IDEA-XL / InstructMol

InstructMol: Multi-Modal Integration for Building a Versatile and Reliable Molecular Assistant in Drug Discovery
https://idea-xl.github.io/InstructMol/
Apache License 2.0
38 stars 6 forks source link

Issue with OGB Version and AtomEncoder in MoleculeSTM checkpoint Compatibility #3

Closed Syzseisus closed 1 week ago

Syzseisus commented 3 months ago

Dear authors,

Thanks for the exciting work, but we have identified a potential inconsistency related to the OGB version specified in requirements.txt and the provided pre-trained weights.

Details:

  1. The requirements.txt file specifies ogb==1.3.6.
  2. You used ogb.graphpropropred.mol_encoder.AtomEncoder, which utilizes the ogb.utils.features.get_atom_feature_dims function to create full_atom_feature_dims for generating the atom_embedding_list of AtomEncoder.
  3. The get_atom_feature_dims function relies on the ogb.utils.features.allowable_features variable.
  4. In ogb==1.3.5, allowable_features["possible_chirality_list"] includes the following four values ref:
    • "CHI_UNSPECIFIED"
    • "CHI_TETRAHEDRAL_CW"
    • "CHI_TETRAHEDRAL_CCW"
    • "CHI_OTHER"
  5. In ogb==1.3.6, an additional value, "misc", is included, making it five values ref.
  6. The shape of the weights provided in your README is [4, 300], suggesting that they were generated using ogb==1.3.5.
  7. But when AtomEncoder is defined in ogb==1.3.5 along the requirements.txt, the shape of the weights become [5,300].
  8. Therefore, there seems to be a discrepancy where either the requirements.txt file is incorrect, or the checkpoint provided is based on an older version of OGB. (please refer to the attached picture below.)

image

Request:

Could you please confirm and provide the correct information regarding the OGB version and the corresponding checkpoint? This clarification would greatly assist in ensuring the proper functioning of the model with the appropriate OGB version.

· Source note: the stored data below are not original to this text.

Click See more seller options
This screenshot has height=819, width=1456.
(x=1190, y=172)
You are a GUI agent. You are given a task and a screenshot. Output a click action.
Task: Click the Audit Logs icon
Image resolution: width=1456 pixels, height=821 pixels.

Thank you for your attention to this matter. Looking forward to your response.

Best regards,

Syzseisus

p.s. I'm really looking forward to the issue #1.

CiaoHe commented 1 week ago

Sry for the confusion. We indeed use ogb==1.3.6, the discrepancy between the ogb versions annoys me (the original moleculestm repo uses a very old version: 1.2.0). So, one way to solve this:

  1. install ogb==1.3.6
  2. go to xxxx/envs/ENV-NAME/lib/python3.9/site-packages/ogb/utils/features.py and manually change the list of
    'possible_chirality_list' : [
        'CHI_UNSPECIFIED',
        'CHI_TETRAHEDRAL_CW',
        'CHI_TETRAHEDRAL_CCW',
        'CHI_OTHER',
        # 'misc' # just comment it
    ], 
Syzseisus commented 1 week ago

Thanks :)